Speaking in her comfortable office at Shaar Hashomayim, where toys and children’s games are on the shelves beneath holy texts, Kohl Finegold said she was attracted to the possibility of being ordained because “it’s hard to do the job without official credentials or title. People don’t know what to call you or what questions they can ask you…

“Being a maharat allows me to do the job more effectively. It clarifies my role.”

She came to think of her education at Yeshivat Maharat as “training for a job I already had.”

Kohl Finegold feels fully embraced by the membership of Shaar Hashomayim, a congregation steeped in tradition, even formality, that follows Orthodox practice but is not officially affiliated with the movement.

Most of her time is spent in education, overseeing the synagogue’s supplemental schools, and in developing programming for youth and young families – vital to rejuvenating this congregation of about 1,500 members.

Kohl Finegold said she never considered studying for the rabbinate of any of the non-Orthodox streams. “In many ways, it would have been a lot easier, but it’s just not who I am. It’s not the community I wished to serve,” she said.

She does not foresee or hope for the day when women can be full-fledged rabbis within Orthodoxy.

“Men and women are different… Women can offer a voice of their own in spiritual leadership… My role is distinctly feminine. I bring a women’s perspective,” she said, but is perfectly fine with those Orthodox Jews who do not want a woman in that role.

“It’s not my goal to be called ‘rabbi’. Being a maharat signifies I am one of the clergy, but within the boundaries of Halachah. For me, that is the pinnacle.”

At the Shaar, Finegold gives sermons from the pulpit, but does not lead services, except to recite the prayers for the governments of Canada and Israel. She can marry a couple – although she has not been called upon to do so thus far – but cannot sign the ketubah.

She does not sit on the bimah with her male colleagues, but rather in the front row of one of the women’s sections on either side behind the low-rise mechitzah. She can stand on the bimah to speak when no prayers are in progress.

She does not wear a kippah or tallit at services. At all times, she wears a hat or scarf and a skirt. Covering her head is her choice, something she feels she must do as a married Orthodox woman, and not a requirement of a maharat.

She and her husband, native Montrealer Avi Finegold, have three daughters aged 4, 2 and eight months. A rabbi, Finegold was recently named executive director of the Montreal Board of Rabbis.

Kohl Finegold is not a member of that inter-denominational organization, and is not sure if she would meet its membership criteria.

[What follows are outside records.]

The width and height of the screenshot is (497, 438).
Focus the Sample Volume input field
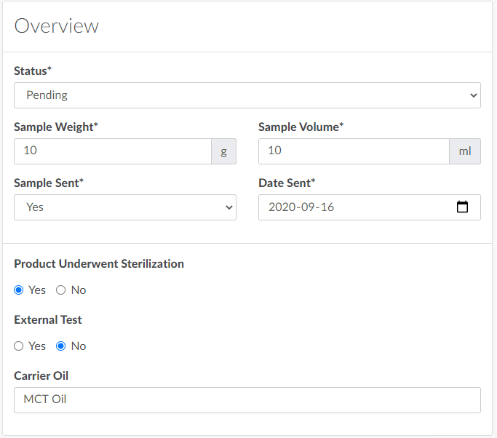point(353,151)
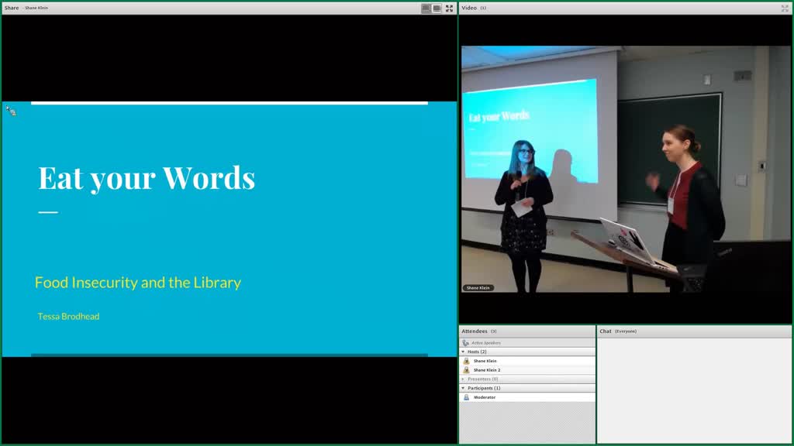
Task: Click the participant icon beside Moderator
Action: [466, 397]
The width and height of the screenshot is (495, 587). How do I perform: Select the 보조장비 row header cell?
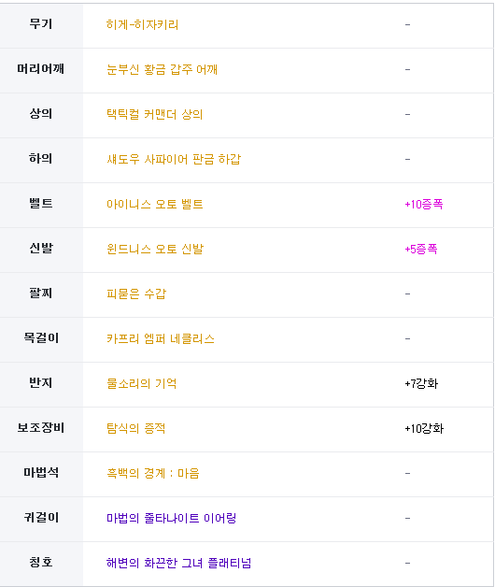point(41,429)
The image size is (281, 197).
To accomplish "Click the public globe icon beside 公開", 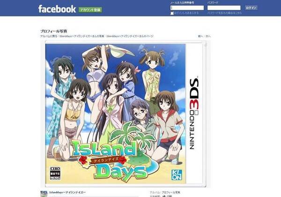I will click(x=163, y=196).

She hasn’t had much time to form associations outside the Shaar Hashomayim yet, but is pleased that she was asked to speak to the Kollel Torah MiTzion to senior high school girls.

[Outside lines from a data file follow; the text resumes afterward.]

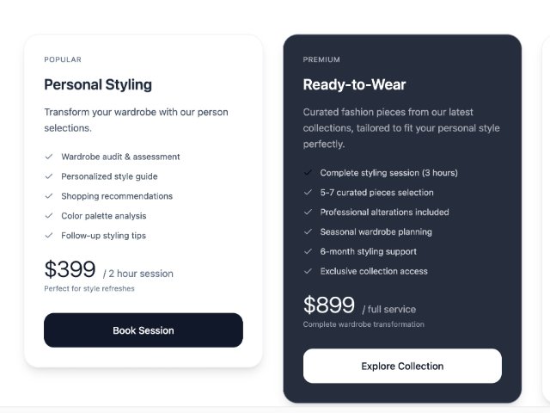Click the Wardrobe audit & assessment text
This screenshot has width=550, height=413.
[x=120, y=157]
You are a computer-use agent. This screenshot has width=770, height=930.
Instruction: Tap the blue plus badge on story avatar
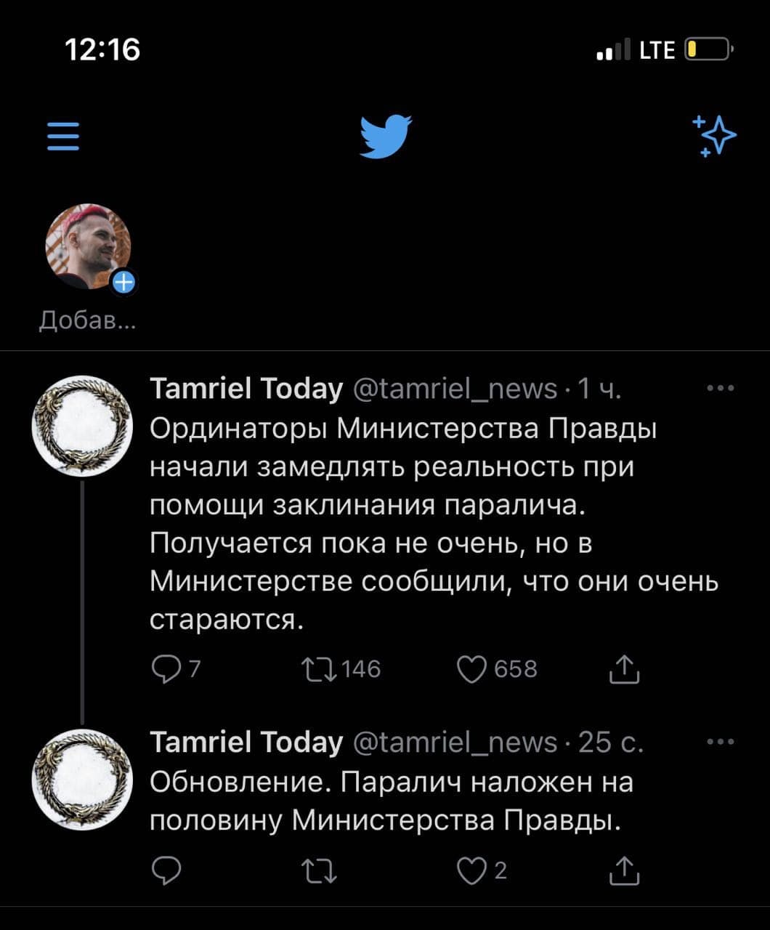(x=124, y=282)
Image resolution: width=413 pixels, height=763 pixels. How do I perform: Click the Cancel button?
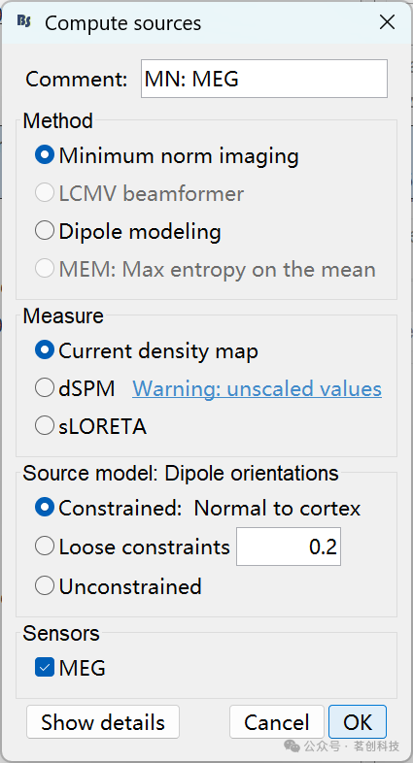coord(277,722)
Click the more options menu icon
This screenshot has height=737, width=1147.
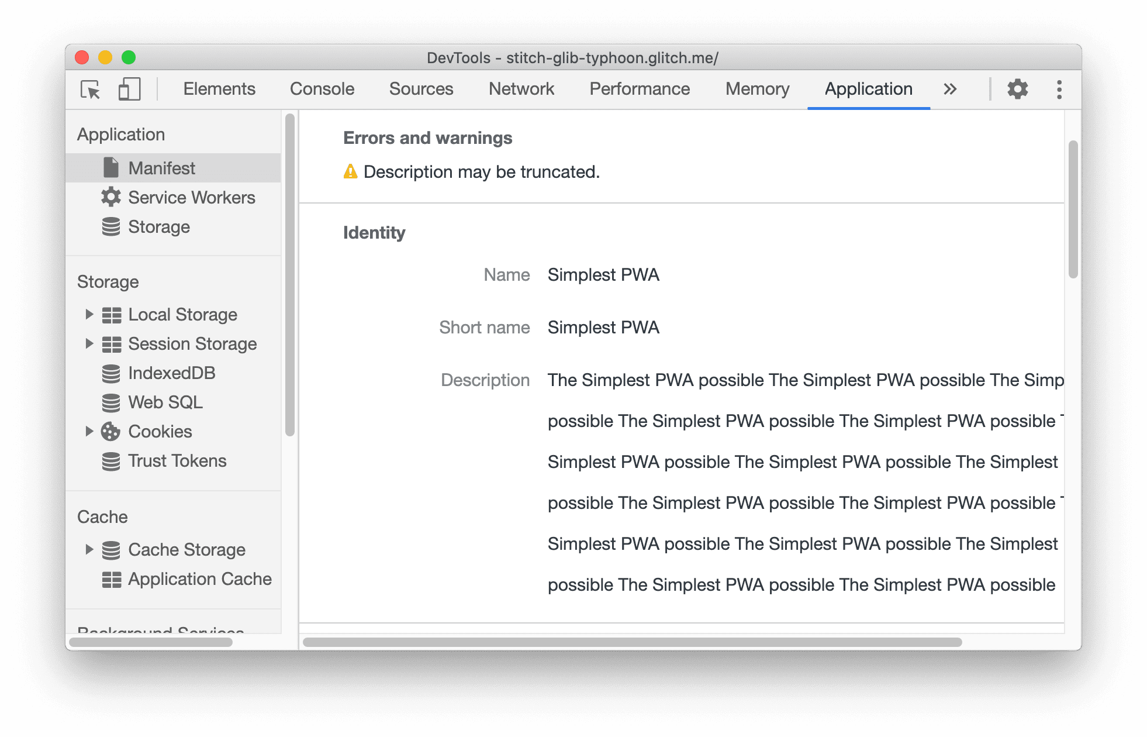click(1058, 89)
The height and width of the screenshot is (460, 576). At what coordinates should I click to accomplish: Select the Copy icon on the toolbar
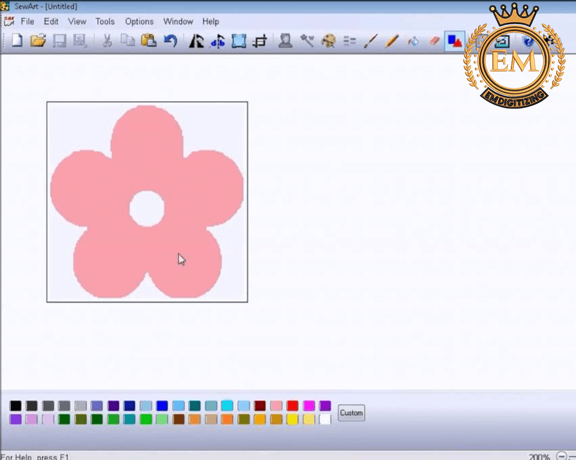[127, 41]
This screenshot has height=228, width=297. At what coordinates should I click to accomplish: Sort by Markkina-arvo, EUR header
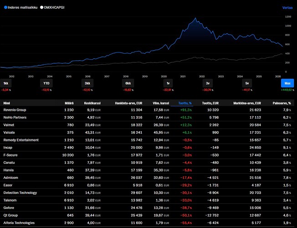click(247, 103)
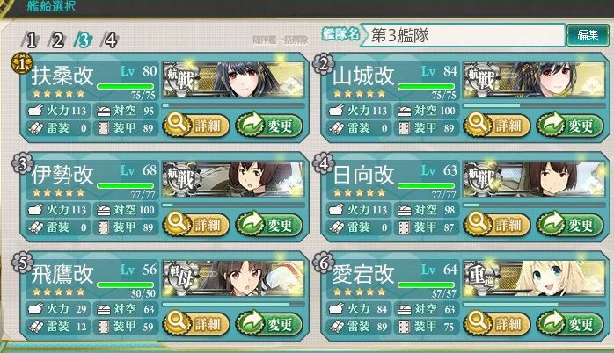Click the 重巡 type badge on 愛宕改
Screen dimensions: 614x353
(482, 277)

“Basically, we are trying to find a way to make women feel more connected to Judaism, to be more active in ritual, while remaining within Jewish law,” she said.

Change starts with the young and in small steps for Kohl Finegold. One of her innovations is extending to girls Shaar Hashomayim’s tradition of appointing “bimah boys,” post bar-mitzvah teens who help out at services.